Of those LCVs that did sell, the average age in March was 74.6 months, 6.0 months older than twelve months ago, but 1.2 months younger than last month. Additionally, average first-time conversion rates over the last 12 months improved 4.9% to 83.3%.

Average vehicle mileage stands at 80,530 miles, a minor increase of 283 miles on February and 243 miles on March 2019. Despite the unprecedented difficulties, March’s average sale price fell by only 5.6% against February and 5.9% on the same point last year.

Demand for Small Vans reduced during March, with their average sale price falling by £250 as well. Tidy examples of Transit Connect, Combo, Berlingo, Partner and Kangoo were all of interest during the month.

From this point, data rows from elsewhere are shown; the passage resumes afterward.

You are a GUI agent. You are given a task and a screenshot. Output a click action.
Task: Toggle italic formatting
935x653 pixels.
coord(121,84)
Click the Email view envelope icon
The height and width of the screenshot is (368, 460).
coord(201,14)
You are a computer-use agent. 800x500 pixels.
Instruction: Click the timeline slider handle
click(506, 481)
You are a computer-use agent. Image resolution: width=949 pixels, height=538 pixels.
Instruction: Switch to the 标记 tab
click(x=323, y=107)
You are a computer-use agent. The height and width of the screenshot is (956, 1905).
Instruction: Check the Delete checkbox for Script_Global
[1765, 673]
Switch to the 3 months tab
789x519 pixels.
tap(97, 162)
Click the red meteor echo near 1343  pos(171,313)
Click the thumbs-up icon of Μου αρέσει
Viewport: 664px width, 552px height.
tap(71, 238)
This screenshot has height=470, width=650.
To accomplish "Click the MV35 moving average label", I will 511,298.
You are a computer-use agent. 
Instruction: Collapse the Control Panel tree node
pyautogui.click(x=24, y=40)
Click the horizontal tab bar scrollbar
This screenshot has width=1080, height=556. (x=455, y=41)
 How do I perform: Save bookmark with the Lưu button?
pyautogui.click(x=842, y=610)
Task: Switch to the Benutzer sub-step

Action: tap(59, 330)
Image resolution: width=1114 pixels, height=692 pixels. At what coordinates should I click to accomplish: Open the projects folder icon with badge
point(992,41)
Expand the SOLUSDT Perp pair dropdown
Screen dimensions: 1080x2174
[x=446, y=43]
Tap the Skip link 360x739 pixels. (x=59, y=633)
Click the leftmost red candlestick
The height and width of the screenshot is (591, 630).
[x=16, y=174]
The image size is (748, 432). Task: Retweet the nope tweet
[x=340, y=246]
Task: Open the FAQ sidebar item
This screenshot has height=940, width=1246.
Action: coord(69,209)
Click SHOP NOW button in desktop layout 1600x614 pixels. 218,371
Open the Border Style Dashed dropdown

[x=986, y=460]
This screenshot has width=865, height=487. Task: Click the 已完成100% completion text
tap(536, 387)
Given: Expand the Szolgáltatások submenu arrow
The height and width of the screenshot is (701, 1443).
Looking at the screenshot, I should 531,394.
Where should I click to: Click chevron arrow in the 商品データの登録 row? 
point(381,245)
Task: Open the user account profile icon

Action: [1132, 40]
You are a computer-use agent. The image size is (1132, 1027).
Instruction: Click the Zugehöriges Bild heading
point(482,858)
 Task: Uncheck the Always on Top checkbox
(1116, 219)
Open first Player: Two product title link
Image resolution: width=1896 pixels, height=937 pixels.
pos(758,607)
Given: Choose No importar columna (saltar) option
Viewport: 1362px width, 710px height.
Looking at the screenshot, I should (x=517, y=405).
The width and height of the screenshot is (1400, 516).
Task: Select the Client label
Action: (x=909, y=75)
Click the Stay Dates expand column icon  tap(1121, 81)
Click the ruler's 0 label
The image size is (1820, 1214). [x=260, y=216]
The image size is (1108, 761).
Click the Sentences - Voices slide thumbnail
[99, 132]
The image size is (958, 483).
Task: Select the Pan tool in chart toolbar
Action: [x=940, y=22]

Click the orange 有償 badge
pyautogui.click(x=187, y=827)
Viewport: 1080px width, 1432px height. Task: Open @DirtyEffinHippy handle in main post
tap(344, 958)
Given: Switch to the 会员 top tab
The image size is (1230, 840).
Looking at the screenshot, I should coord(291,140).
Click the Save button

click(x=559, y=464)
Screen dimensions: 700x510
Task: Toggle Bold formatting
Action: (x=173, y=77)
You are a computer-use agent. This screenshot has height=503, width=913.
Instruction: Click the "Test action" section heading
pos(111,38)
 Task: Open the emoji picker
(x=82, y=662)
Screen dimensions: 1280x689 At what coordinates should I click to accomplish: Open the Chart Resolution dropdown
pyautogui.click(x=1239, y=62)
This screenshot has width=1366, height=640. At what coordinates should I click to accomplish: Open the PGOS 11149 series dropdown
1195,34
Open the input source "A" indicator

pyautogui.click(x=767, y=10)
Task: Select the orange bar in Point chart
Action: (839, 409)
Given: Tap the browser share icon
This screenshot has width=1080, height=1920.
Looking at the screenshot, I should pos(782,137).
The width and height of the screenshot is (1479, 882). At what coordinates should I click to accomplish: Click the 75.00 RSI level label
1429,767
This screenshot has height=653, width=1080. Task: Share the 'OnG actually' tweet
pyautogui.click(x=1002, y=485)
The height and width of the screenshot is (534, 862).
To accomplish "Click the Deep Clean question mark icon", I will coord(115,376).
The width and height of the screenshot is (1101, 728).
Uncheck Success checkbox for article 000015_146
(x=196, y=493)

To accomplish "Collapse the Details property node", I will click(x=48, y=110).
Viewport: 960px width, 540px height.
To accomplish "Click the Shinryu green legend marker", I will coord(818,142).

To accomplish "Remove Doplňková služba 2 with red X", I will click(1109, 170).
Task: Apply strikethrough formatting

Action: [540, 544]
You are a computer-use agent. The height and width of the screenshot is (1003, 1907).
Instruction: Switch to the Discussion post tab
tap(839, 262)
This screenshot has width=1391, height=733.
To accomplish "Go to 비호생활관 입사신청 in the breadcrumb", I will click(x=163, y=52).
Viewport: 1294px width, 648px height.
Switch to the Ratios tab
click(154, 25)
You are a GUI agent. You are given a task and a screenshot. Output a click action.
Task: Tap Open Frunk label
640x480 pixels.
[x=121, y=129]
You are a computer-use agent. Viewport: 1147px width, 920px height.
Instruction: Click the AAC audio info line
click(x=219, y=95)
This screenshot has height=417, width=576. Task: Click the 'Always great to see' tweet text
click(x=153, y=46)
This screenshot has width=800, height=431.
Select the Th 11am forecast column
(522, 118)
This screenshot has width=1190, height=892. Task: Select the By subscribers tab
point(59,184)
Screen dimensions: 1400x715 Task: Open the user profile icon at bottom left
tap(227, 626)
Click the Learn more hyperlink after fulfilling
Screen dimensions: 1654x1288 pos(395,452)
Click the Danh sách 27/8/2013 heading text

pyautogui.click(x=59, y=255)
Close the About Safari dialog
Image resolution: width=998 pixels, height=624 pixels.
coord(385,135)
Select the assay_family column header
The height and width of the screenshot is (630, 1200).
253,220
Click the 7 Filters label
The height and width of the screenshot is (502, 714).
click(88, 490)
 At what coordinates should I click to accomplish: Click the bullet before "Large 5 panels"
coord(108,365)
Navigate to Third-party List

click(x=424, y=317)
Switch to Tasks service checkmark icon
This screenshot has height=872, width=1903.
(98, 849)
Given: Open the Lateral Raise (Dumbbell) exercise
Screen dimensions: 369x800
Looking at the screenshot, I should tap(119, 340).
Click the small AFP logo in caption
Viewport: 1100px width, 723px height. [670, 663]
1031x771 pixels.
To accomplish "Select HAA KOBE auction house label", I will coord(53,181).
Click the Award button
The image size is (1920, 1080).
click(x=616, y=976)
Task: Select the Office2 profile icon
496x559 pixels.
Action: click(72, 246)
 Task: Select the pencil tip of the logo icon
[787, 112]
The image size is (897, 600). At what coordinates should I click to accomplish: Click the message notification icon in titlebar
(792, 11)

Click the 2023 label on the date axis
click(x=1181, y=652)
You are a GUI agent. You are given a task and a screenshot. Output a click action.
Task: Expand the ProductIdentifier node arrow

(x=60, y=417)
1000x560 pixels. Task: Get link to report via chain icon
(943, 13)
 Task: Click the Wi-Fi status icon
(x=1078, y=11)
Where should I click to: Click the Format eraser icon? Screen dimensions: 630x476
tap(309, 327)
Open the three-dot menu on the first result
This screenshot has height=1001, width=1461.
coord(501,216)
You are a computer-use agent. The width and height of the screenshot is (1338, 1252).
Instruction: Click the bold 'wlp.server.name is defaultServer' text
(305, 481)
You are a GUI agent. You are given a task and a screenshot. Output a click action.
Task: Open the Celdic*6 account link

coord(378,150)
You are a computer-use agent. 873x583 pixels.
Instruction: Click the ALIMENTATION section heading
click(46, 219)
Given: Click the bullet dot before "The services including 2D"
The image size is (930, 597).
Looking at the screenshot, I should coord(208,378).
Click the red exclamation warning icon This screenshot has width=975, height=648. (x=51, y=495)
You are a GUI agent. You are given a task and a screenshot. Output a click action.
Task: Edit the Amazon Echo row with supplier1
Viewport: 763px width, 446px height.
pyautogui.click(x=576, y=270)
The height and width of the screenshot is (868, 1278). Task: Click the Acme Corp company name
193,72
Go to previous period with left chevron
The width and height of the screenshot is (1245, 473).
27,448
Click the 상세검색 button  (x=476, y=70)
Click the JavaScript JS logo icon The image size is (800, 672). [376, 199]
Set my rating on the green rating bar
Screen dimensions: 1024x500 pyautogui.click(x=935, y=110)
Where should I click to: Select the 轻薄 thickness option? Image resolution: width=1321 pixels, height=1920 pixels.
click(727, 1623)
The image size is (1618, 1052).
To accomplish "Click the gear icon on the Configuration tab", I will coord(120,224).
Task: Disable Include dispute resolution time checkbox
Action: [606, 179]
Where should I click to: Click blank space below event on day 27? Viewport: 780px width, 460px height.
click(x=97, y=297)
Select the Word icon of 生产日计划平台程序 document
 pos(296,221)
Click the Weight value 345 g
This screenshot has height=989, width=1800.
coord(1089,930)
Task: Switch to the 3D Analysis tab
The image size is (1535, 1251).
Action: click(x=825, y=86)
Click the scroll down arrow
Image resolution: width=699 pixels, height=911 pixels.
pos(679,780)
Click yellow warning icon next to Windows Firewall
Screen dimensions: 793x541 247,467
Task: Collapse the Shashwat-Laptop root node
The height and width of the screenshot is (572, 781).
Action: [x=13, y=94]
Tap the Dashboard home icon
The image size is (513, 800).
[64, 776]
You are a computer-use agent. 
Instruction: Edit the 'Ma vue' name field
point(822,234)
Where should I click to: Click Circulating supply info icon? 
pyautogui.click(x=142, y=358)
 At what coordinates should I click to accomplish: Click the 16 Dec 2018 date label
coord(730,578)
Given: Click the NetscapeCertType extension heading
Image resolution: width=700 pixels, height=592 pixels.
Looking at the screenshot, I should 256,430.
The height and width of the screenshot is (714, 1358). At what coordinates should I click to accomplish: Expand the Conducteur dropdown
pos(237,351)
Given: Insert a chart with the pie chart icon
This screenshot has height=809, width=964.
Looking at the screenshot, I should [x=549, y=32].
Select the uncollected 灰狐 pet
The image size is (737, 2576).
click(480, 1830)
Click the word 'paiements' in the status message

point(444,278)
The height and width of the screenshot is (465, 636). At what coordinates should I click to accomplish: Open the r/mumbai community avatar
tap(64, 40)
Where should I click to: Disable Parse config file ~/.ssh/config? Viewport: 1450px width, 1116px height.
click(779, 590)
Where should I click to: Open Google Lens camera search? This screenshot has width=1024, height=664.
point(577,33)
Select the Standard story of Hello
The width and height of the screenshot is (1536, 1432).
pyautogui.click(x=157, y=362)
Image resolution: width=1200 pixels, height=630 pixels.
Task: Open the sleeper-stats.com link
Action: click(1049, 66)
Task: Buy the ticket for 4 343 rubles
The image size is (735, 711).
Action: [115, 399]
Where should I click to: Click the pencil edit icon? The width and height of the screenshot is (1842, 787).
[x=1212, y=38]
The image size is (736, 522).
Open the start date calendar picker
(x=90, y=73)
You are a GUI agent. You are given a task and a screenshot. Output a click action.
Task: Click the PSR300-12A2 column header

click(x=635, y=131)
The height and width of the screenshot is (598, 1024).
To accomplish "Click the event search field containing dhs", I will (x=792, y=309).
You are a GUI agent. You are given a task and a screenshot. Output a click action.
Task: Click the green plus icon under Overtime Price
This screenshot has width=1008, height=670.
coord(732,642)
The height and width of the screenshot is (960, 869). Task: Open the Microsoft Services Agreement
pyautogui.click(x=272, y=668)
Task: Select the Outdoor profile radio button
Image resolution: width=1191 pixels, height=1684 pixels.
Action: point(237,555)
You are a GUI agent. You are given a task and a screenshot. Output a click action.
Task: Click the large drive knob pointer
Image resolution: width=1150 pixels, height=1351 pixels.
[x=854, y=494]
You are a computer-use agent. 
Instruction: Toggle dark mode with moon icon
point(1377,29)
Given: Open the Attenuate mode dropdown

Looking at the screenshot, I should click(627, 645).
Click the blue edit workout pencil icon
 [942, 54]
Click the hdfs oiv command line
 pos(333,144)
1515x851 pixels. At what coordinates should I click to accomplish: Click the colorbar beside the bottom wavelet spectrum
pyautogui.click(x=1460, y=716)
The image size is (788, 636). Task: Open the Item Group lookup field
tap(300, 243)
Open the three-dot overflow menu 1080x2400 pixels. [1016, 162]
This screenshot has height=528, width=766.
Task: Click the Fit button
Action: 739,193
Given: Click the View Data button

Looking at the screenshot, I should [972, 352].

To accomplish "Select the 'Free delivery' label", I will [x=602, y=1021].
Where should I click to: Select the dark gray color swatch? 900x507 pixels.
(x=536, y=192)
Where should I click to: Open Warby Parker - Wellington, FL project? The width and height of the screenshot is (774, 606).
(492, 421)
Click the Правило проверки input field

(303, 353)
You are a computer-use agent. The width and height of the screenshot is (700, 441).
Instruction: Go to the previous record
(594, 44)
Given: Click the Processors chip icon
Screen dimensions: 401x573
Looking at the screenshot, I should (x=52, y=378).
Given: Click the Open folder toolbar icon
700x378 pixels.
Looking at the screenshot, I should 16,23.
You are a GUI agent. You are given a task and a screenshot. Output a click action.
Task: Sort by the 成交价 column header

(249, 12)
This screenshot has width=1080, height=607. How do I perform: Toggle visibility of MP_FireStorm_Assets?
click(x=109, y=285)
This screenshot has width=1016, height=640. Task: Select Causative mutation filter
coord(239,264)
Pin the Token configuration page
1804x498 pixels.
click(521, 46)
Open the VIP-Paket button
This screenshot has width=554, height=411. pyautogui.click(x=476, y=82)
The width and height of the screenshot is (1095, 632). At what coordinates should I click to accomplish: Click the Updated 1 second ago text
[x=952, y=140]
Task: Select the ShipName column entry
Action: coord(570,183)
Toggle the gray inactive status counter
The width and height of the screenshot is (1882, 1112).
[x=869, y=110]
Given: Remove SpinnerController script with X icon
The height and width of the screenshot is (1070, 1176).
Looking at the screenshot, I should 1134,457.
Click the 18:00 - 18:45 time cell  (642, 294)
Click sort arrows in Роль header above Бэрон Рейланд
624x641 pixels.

The Medium Van sector saw March sales dip by nearly 45% with average sale prices also down slightly. Interest for Transit Custom, Trafic, Vivaro, Transporter and to a lesser extent Vito was steady through the first half of the month, with crew vans again catching the eye.

The Large Van sector saw March sales dip by over 40% with average sale prices down nearly 4%. Across this sector, there was interest in anything straight, tidy or sensibly priced. Average mileage for stock sold fell over 2,200 miles to just below 95,000 miles in March.

The 4×4 Pickup sector saw sales decline by over 45% in March, but average prices were up by over £150. Higher specification models drove this sector, leading to a near 4.0% improvement in first time conversion rates. Older examples continued to attract buyers when priced in line with age, condition and mileage.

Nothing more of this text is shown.